Please write what comes next in the copyright security agreement passage below, starting after its final sentence; the material that follows the passage is separate from it.

◆ SOURCE EXTRACT ◆
= = = =

Notwithstanding anything to the contrary contained herein, the Copyright
Collateral described herein shall constitute collateral security only for those
Note Obligations with respect to which the Proceeds of such Copyright Collateral
are applied pursuant to Section 4.2(b) (or, if applicable, 4.8) and 4.2(e) of
the Collateral Agency Agreement and the Lien and security interest provided
hereby shall encumber the Copyright Collateral only to the extent of such Note
Obligations.
3. Security Agreement. This Agreement has been executed and
delivered by the Grantor for the purpose of recording the security interest of
the Note Collateral Agent in the Copyright Collateral with the United States
Copyright Office. The security interest granted hereby has been granted as a
supplement to, and not in limitation of, the security interest granted to the
Note Collateral Agent, for the benefit of the holders of the Note Obligations,
under the Company Security Agreement. The Company Security Agreement (and all
rights and remedies of the Note Collateral Agent and the holders of the Note
Obligations thereunder) shall remain in full force and effect in accordance with
its terms.

= = = =

◆ RAW DATA ◆
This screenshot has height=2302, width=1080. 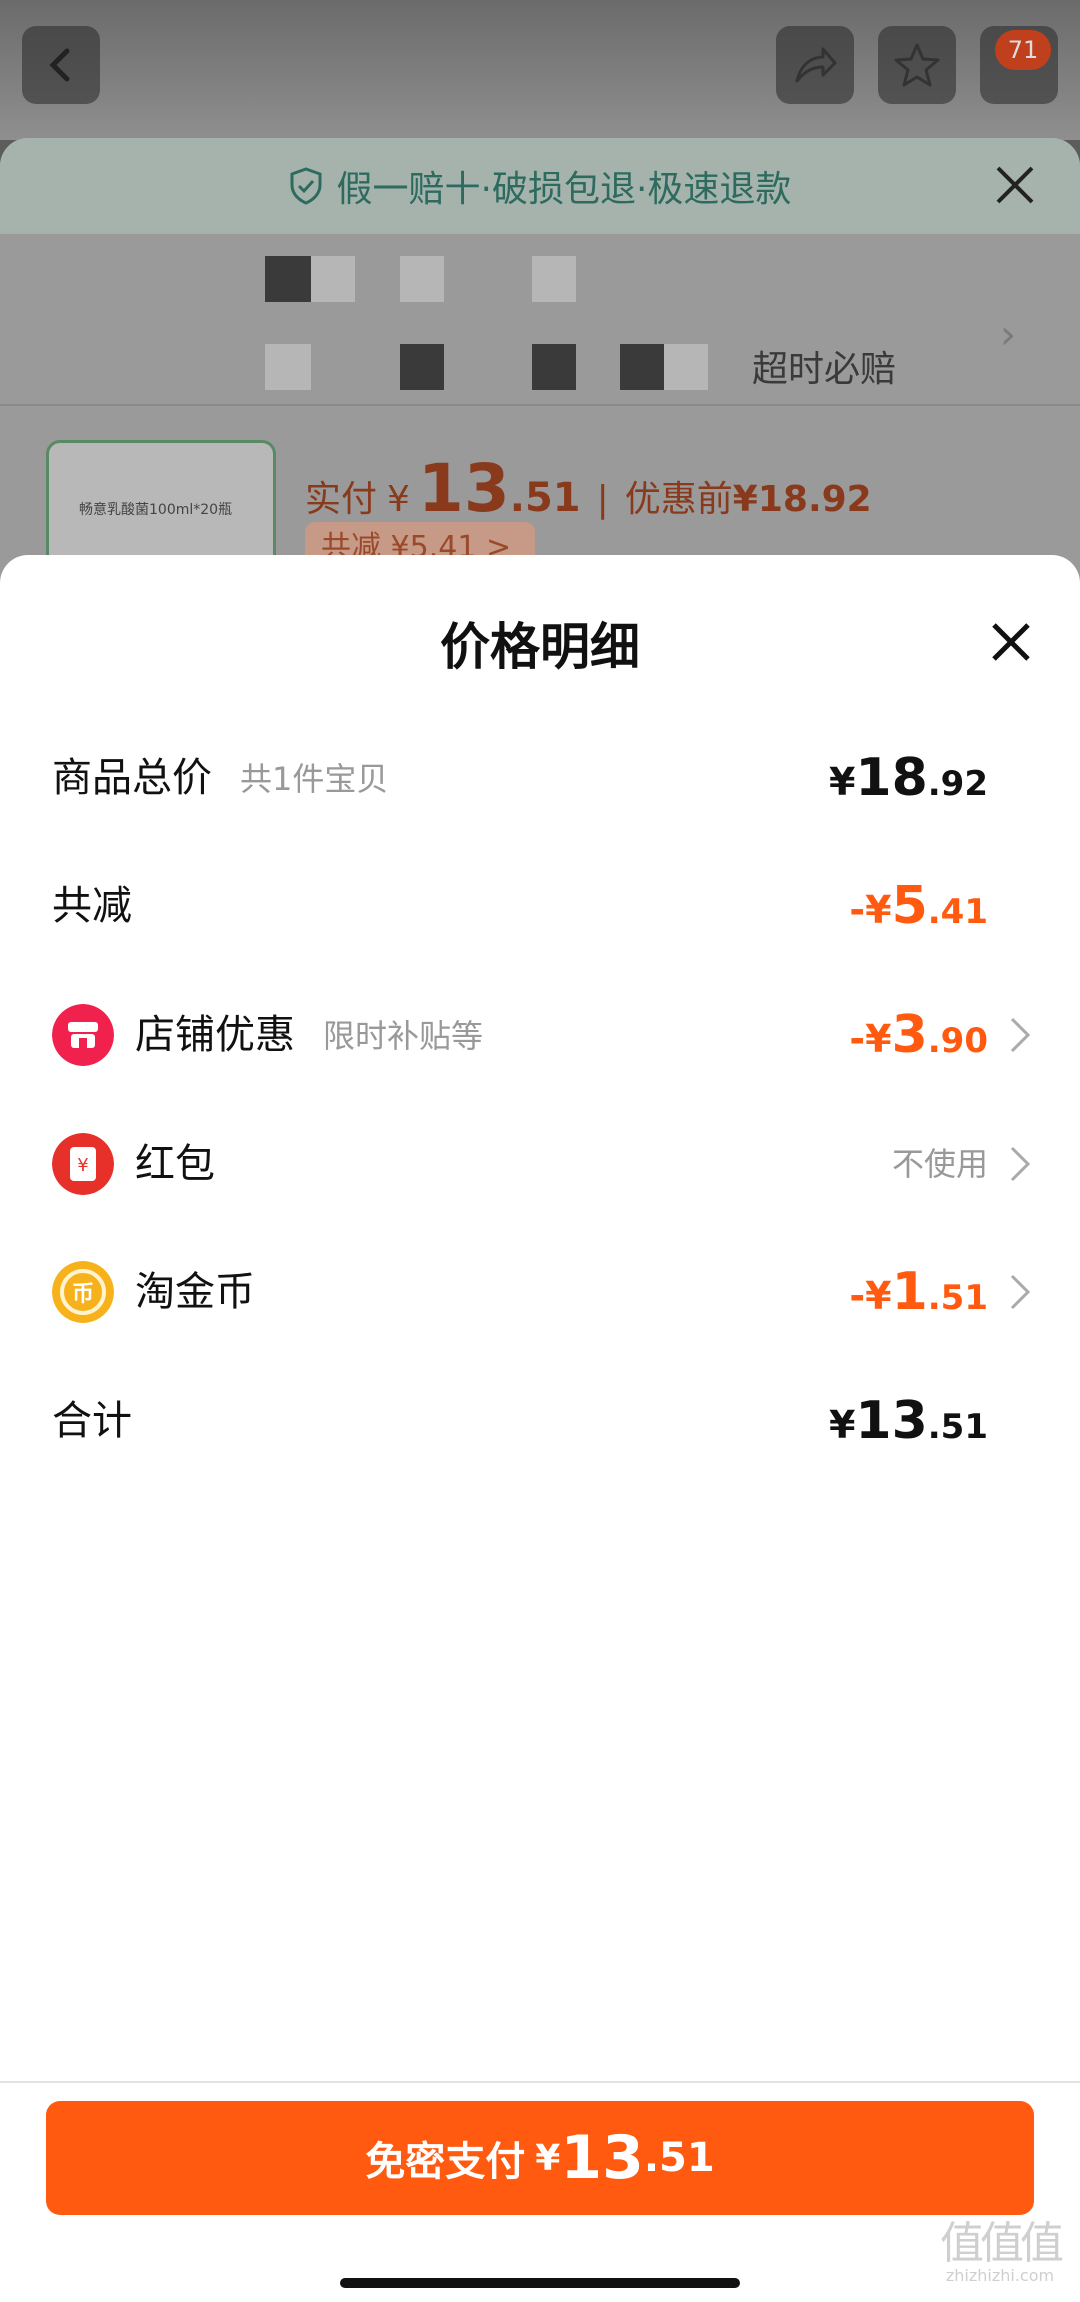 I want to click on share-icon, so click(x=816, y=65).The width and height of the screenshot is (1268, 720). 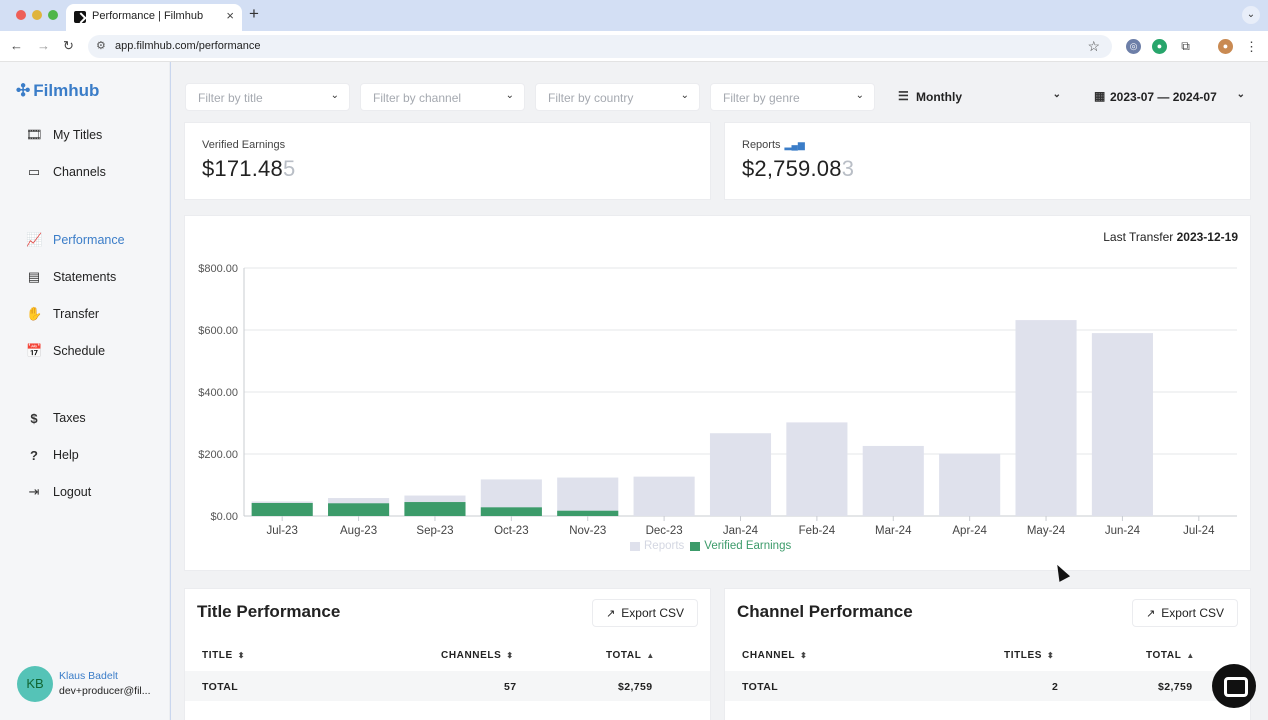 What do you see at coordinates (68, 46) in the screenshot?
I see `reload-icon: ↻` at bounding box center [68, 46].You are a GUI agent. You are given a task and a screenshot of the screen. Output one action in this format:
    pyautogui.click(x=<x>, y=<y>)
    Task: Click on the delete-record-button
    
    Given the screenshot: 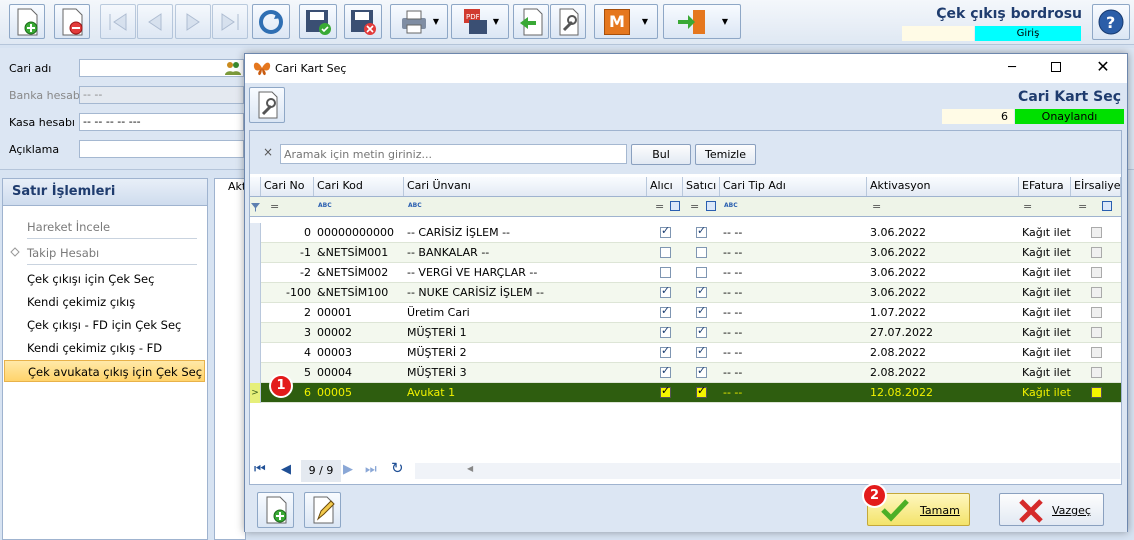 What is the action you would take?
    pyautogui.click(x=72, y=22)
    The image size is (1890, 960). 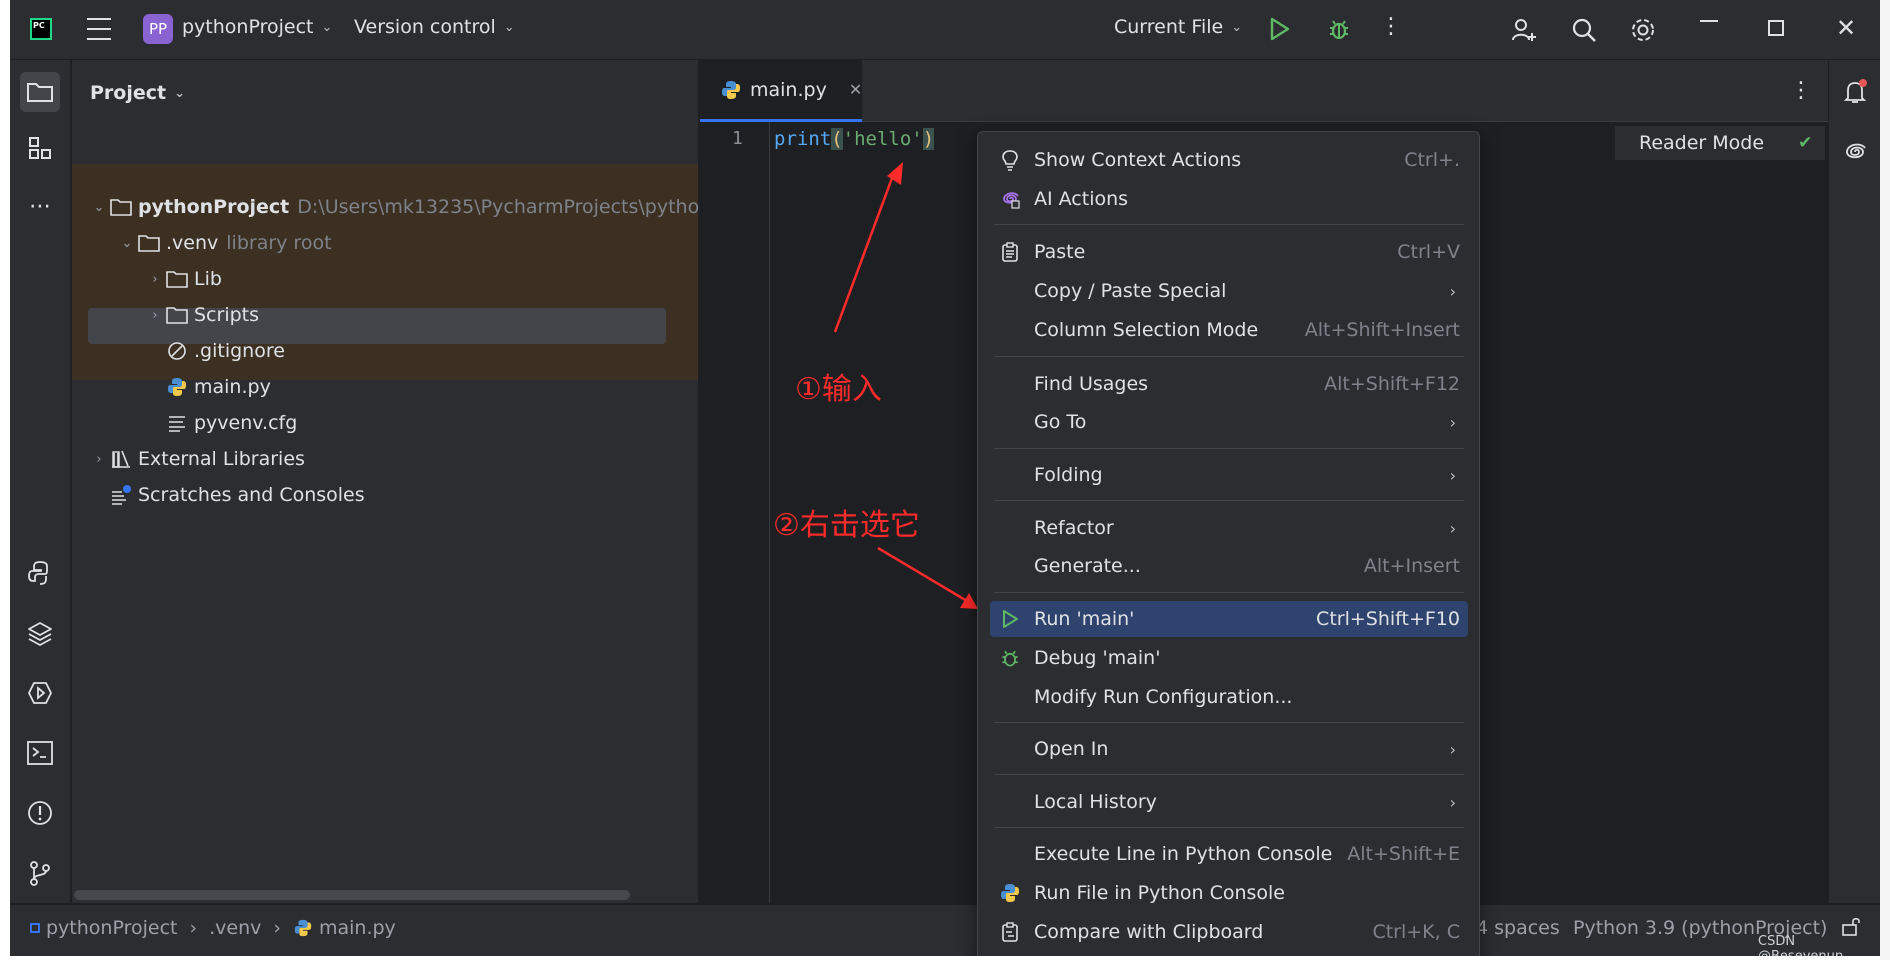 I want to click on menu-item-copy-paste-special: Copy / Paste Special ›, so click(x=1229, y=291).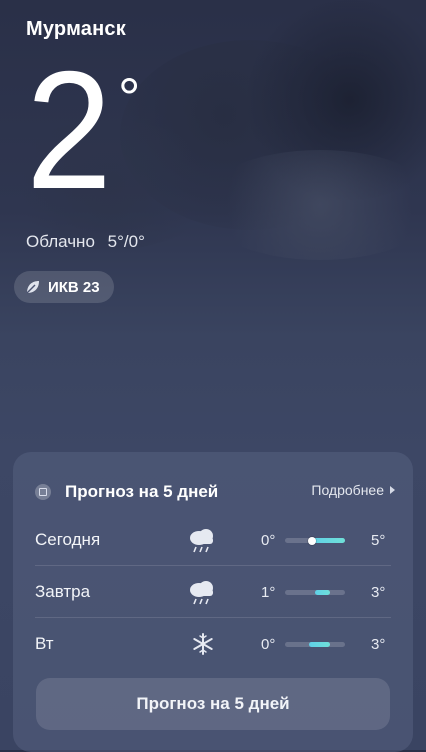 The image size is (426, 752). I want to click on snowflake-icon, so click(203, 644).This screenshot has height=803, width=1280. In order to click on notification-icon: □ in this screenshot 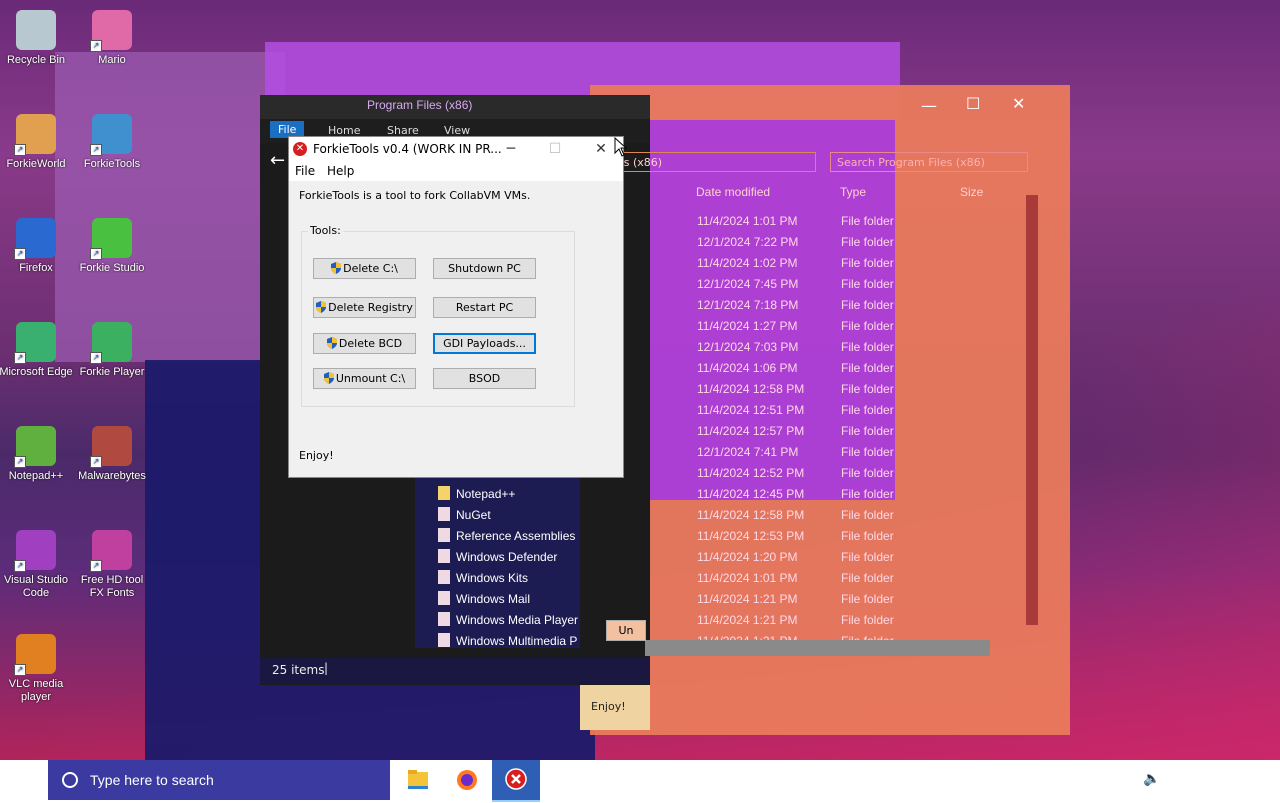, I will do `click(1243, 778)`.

= = = =

◆ RESPONSE TO THIS TASK ◆
4. Release of Collateral and Termination. The Note Collateral
Agent shall release the Copyright Collateral from the Lien created hereby, and
this Agreement and all obligations of the Note Collateral Agent and the Grantor
hereunder shall terminate, in accordance with the provisions of Sections 8 and
10.6 of the Collateral Agency Agreement.
5. Acknowledgment. The Grantor does hereby further acknowledge
and affirm that the rights and remedies of the Note Collateral Agent with
respect to the security interest in the Copyright Collateral granted hereby are
more fully set forth in the Company Security Agreement, the terms and provisions
of which (including the remedies provided for therein) are incorporated by
reference herein as if fully set forth herein.
6. Note Obligation Document, etc. This Agreement is a Note
Obligation Document executed pursuant to the Indenture and shall (unless
otherwise expressly indicated
herein) be construed, administered and applied in accordance with the terms
and provisions of the Indenture.
7. GOVERNING LAW. THIS AGREEMENT SHALL BE GOVERNED BY, AND
CONSTRUED AND INTERPRETED IN ACCORDANCE WITH, THE LAW OF THE STATE OF NEW
YORK.
IN WITNESS WHEREOF, each of the undersigned has caused this
Agreement to be duly executed and delivered as of the date first above
written.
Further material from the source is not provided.